Rewrite the stretch from the start of the items through the line that contains "pos(562,35)", changing "history" to "timeline" and keeping all else the same. Leave the pictures out of your answer.

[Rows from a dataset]

begin

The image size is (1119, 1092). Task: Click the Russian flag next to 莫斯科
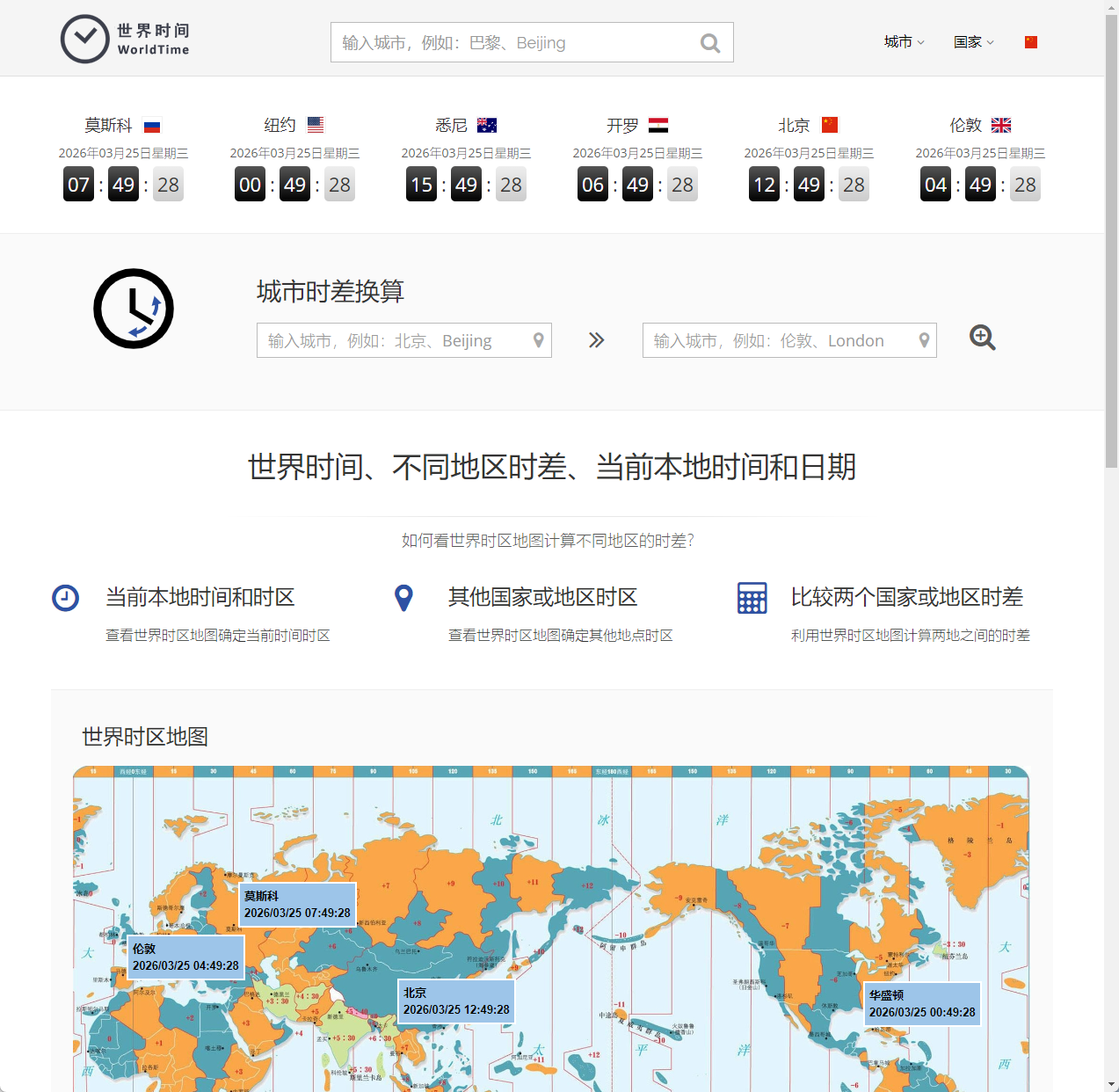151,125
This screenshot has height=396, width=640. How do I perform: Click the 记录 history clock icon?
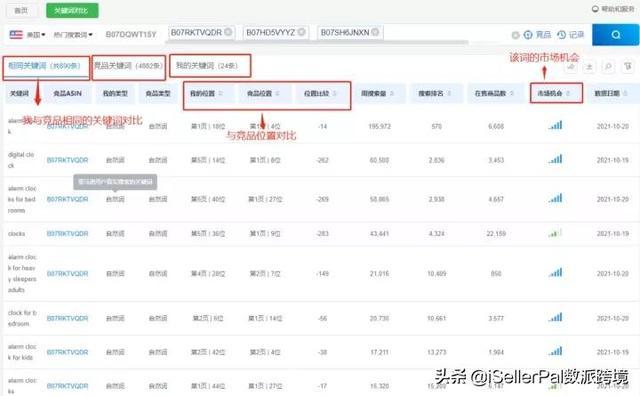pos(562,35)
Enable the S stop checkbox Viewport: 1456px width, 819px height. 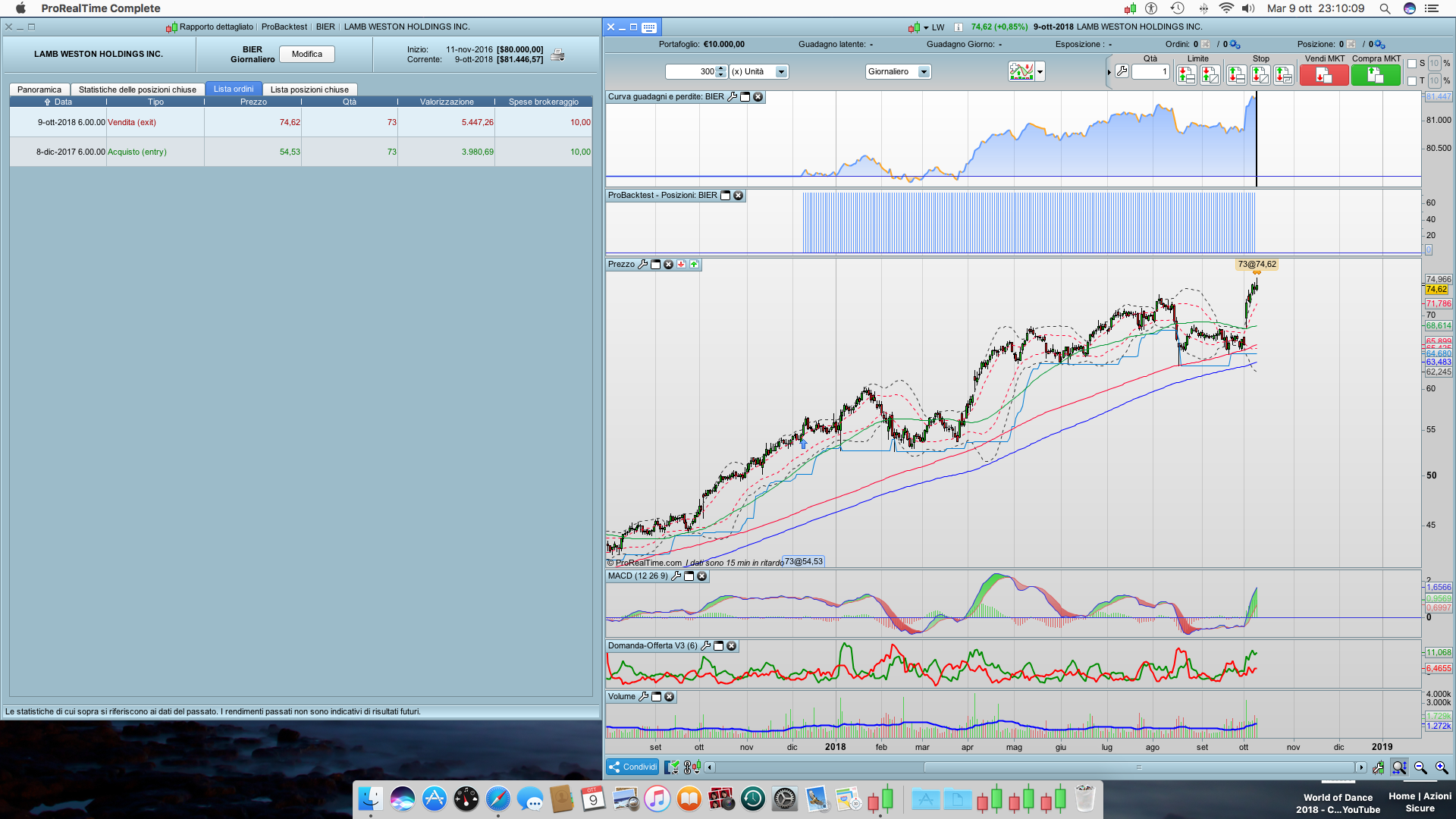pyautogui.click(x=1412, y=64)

end

RESPONSE TO THIS TASK:
The image size is (1119, 1092). Task: Click the Russian flag next to 莫斯科
151,125
This screenshot has height=396, width=640. How do I perform: Click the 记录 timeline clock icon?
pos(562,35)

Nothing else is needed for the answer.